Bristol Vaudrin’s fascinating debut novel is an engrossing and darkly comedic read with an unforgettable narrator/protagonist. Watching her struggles—real, imagined, and in-between—we too must choose between kindness and judgment, between condescension towards someone who simply doesn’t have a clue, and empathy with a person struggling to deal with something we all must face: the desire to hold on to the things we enjoy when the world around us changes in ways we didn’t expect.

Afterward

Bristol Vaudrin’s Afterward is a raw and gut-wrenching novel that pulls readers into a world of emotional turmoil, relationships strained by tragedy, and the quiet, lingering pain of grief and identity. The story follows Lauren Delgado as she grapples with the aftermath of a traumatic event involving her boyfriend, Kyle. From the harrowing moment she finds him unconscious in their apartment to the disorienting world of hospital hallways and waiting rooms, Lauren is thrust into a reality where nothing feels real, and yet every detail is unshakably vivid. As Kyle recovers physically, Lauren is left to navigate an emotional maze, one that forces her to question love, responsibility, and her own sense of belonging.

Vaudrin’s writing is strikingly intimate. There’s a weight to every sentence, an undercurrent of unspoken pain that makes the novel feel deeply personal.
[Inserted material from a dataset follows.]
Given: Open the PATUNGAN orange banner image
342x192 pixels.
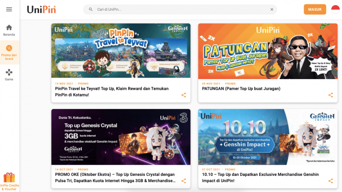Looking at the screenshot, I should [x=268, y=51].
One of the most powerful moments comes early on when Lauren watches the EMTs take Kyle away, her mind latching onto a loose thread on her jacket button because what else can she do when her whole world is unraveling? These small but poignant details make Afterward feel like a lived experience rather than a work of fiction. The prose is beautifully restrained; Vaudrin doesn’t drown the reader in overwrought emotion but lets it seep in slowly, in glances, in hesitations, in the quiet spaces between words.

The novel also captures the complexities of human relationships with an almost brutal honesty. Lauren’s interactions with Kyle’s mother, Helene, are layered with tension, passive-aggressive remarks, and the unspoken battle for who understands Kyle best. Helene’s arrival at the hospital is a whirlwind of frantic energy, an intrusion that feels both necessary and unbearable. And yet, there’s a subtle shift as the story progresses, a recognition that grief and worry manifest differently for everyone, even when love is at the core. Similarly, Lauren’s phone calls with her own mother, who is vacationing in Italy, blissfully unaware at first, are heartbreaking in their contrast. The distance between them is more than just physical, and yet when Lauren finally reaches out, there’s an unshakable comfort in her mother’s voice. Vaudrin masterfully depicts how relationships bend under stress, how people fail each other even when they mean well, and how love sometimes looks like showing up even when you don’t know what to say.

Another standout aspect of Afterward is the way it handles trauma, not as a singular event but as an ever-present shadow that refuses to be ignored. The hospital scenes are deeply affecting, especially the moment Lauren realizes Kyle is being transferred to a unit where she can’t visit him. The quiet bureaucratic efficiency of it all, signatures, nods, and the clinical separation of a patient from a loved one feels almost cruel in its normalcy. The novel doesn’t offer easy solutions or grand epiphanies. Instead, it lingers in the uncomfortable, in the questions without answers, in the moments where moving forward feels both necessary and impossible.

Afterward is not a book for those looking for tidy resolutions. It’s messy, painful, and deeply human. But for anyone who has ever loved someone through their darkest moments, who has ever felt like they were holding their breath waiting for the next disaster, this book will resonate. It’s a novel about the aftermath of trauma, but more importantly, it’s about the quiet resilience of the people left to pick up the pieces. I’d recommend it to readers who appreciate emotionally charged, character-driven stories, especially those who aren’t afraid to sit with discomfort and see where it leads.